事前に避難場所を自治体が用意していても、長期化すると仕事がない問題・収入不安を解決出来ません。
避難しなければならないような放射能汚染が始まれば、3ヶ月や半年では戻れないのが普通でしょう。
コンビニや介護事業所や病院・美容院など住民の避難に一緒にくっついて行った店は当面商売になりますが、基幹産業がついて行けないと客になるべき人たちの収入が続きません。
職場がついて来なくとも良いのは年金や生活保護者や子供のみであって、その他の元気な人ほど困ってしまいます。
避難用地事前取得が役に立つのは、年金生活者等とその関係者だけになります。
(元気な人にとっては再就職先を探すまでの間の緊急避難先として体育館よりはマシと言うだけです)
年金等生活者等だけのための事業所としては、介護や医療関連施設はそのまま移転が必要ですが、その他の理容・美容・食料・生活雑貨関係の需要・雇用は、こうした顧客向けだけに縮小することになります。
元々過疎地ではこの傾向にあったのでそのまま過疎化が進んでいれば均衡していたのですが、原発立地によってなまじ雇用が増えたことによって、元気な人の転出が減少し、14日に紹介したように大熊町の例で言えば人口が逆に1、5倍に増えていたので、長期避難になると減らないで増えた差額分の雇用が問題になってきます。
これに対して予めの本格移転は転居先での就職が前提ですから、原発事故が起きても失業の危険・心配がないどころか、放射能の届かない遠距離で就職してしまった人は福島原発の危険に対する一切の不安がなくなり、完全な不安解消策になります。
不安解消の究極の形は生活基盤全部(別荘形式ではなく)を放射能汚染のらち外に移転してしまうことでしょう。
牧畜や工場・その他の産業では、自治体の用意した用地内に避難したのでは事業継続・維持出来ない事業者の方が多いでしょう。
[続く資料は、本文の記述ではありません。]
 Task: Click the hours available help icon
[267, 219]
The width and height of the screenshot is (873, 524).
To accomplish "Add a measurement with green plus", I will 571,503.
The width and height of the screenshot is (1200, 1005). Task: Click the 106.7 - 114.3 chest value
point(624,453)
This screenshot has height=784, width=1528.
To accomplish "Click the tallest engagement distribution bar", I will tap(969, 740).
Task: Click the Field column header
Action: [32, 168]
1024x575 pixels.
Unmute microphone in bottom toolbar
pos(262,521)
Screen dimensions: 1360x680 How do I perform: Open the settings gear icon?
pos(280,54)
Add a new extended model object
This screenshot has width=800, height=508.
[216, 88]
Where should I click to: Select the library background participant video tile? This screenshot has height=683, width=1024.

避難に馴染まない業種(及びそこで働いている人)は自営のために予め移転しておく方が合理的です。
仮に放射能漏れ事故発生までに町民の2〜3割が完全転出してしまい、半分が別荘を建てていてセカンドライフを楽しんでいる時点で、今度のような避難騒ぎが起きたとしたらどうでしょう。
出て行ってしまった人にとっては被害ゼロですから、この割合が大きければ大きいほど(域内人口が少なければ少ないほど)原発被害が少なくて済みます。
元々原発立地は最も人口の少ないところを選んで計画していたことから言えば、原発立地による地域振興策を提案したり、その結果人口が増えたと喜んでいる政府・自治体やマスコミは論理矛盾を犯しているのです。
こうして徐々に完全離村であれ村の用意した用地内の別荘であれ事実上の移転が危機の具体化の前に進んでいれば、イザと言うときの緊急避難者が減少して被害が少なく自治体の対応が楽になります。
大熊町のように原発立地後1、5倍に人口が増やしてからの放射能被害では、損害が1、5倍に拡大することになりますから、政府や自治体による地元振興策・・人口増加政策は誤りで、(人口が増えたのを自慢している場合ではありません)むしろ出て行くのを奨励して人口縮小を図るのが不安対策としては合理的です。
比喩として洪水対策のために広大な遊水池を設定した場合を例にして考えてみましょう。
遊水池予定地内の住民に対して、遊水池造成工事時期に巨額の不安・危険手当を払う外に完成後は堤防内にいる住民に対して「もしもの場合水浸しになる・危険だ」からと言って危険手当・原発交付金を毎年払っていたのと似ています。
自治体は「ここは補助金が一杯貰えて良いところだ」と宣伝して遊水池予定地・・堤防内の住民をどんどん増やす・その土地が発展したと自慢するのは馬鹿げていると言えませんか?
危険なら避難・移転を奨励して少しでも人口を減らす方向へ努力すべきで、そのための費用や補償金を払うべきであって、居座る人を増やすための補償金では意味がありません。